About this exercise - Could you write out the records exactly as they are given?

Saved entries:

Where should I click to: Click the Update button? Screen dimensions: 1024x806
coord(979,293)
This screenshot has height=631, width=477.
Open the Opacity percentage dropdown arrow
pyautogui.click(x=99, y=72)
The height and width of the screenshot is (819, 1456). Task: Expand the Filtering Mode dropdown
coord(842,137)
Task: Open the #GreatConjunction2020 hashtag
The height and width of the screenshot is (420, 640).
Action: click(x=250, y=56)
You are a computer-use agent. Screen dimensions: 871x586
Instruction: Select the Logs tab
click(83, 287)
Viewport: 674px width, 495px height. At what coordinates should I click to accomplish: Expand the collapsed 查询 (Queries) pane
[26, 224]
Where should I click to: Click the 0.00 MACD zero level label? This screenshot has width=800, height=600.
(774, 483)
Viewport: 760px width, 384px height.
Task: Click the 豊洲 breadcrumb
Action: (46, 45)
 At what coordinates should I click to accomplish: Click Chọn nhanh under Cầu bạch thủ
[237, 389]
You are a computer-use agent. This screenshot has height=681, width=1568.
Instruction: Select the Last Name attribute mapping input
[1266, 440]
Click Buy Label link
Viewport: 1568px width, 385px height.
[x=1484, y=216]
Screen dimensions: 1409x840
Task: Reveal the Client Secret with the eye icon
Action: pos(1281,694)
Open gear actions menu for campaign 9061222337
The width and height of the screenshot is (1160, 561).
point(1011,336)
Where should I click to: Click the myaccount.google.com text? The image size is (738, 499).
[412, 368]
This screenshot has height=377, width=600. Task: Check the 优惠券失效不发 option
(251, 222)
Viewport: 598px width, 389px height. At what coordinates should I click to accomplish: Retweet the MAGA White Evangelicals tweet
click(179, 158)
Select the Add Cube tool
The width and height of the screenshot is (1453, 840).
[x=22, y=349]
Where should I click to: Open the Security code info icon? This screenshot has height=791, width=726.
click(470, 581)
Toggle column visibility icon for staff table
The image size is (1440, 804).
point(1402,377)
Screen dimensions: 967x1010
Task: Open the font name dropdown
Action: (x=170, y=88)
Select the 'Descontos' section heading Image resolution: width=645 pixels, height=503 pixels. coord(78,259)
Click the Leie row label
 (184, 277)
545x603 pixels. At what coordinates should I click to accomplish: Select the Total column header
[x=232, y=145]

The completed task -
Where should I click to: Click the Update button? Screen dimensions: 1024x806
coord(979,293)
This screenshot has height=631, width=477.
Open the Opacity percentage dropdown arrow
pyautogui.click(x=99, y=72)
The height and width of the screenshot is (819, 1456). Task: Expand the Filtering Mode dropdown
coord(842,137)
Task: Open the #GreatConjunction2020 hashtag
The height and width of the screenshot is (420, 640).
Action: click(x=250, y=56)
You are a computer-use agent. Screen dimensions: 871x586
Instruction: Select the Logs tab
click(83, 287)
Viewport: 674px width, 495px height. At what coordinates should I click to accomplish: Expand the collapsed 查询 (Queries) pane
[26, 224]
Where should I click to: Click the 0.00 MACD zero level label? This screenshot has width=800, height=600.
(774, 483)
Viewport: 760px width, 384px height.
Task: Click the 豊洲 breadcrumb
Action: (46, 45)
 At what coordinates should I click to accomplish: Click Chọn nhanh under Cầu bạch thủ
[237, 389]
You are a computer-use agent. This screenshot has height=681, width=1568.
Instruction: Select the Last Name attribute mapping input
[1266, 440]
Click Buy Label link
Viewport: 1568px width, 385px height.
[x=1484, y=216]
Screen dimensions: 1409x840
Task: Reveal the Client Secret with the eye icon
Action: pos(1281,694)
Open gear actions menu for campaign 9061222337
The width and height of the screenshot is (1160, 561).
point(1011,336)
Where should I click to: Click the myaccount.google.com text? The image size is (738, 499).
[412, 368]
This screenshot has height=377, width=600. Task: Check the 优惠券失效不发 option
(251, 222)
Viewport: 598px width, 389px height. At what coordinates should I click to accomplish: Retweet the MAGA White Evangelicals tweet
click(179, 158)
Select the Add Cube tool
The width and height of the screenshot is (1453, 840).
[x=22, y=349]
Where should I click to: Open the Security code info icon? This screenshot has height=791, width=726.
click(470, 581)
Toggle column visibility icon for staff table
The image size is (1440, 804).
point(1402,377)
Screen dimensions: 967x1010
Task: Open the font name dropdown
Action: (x=170, y=88)
Select the 'Descontos' section heading Image resolution: width=645 pixels, height=503 pixels. coord(78,259)
Click the Leie row label
 (184, 277)
545x603 pixels. At what coordinates should I click to accomplish: Select the Total column header
[x=232, y=145]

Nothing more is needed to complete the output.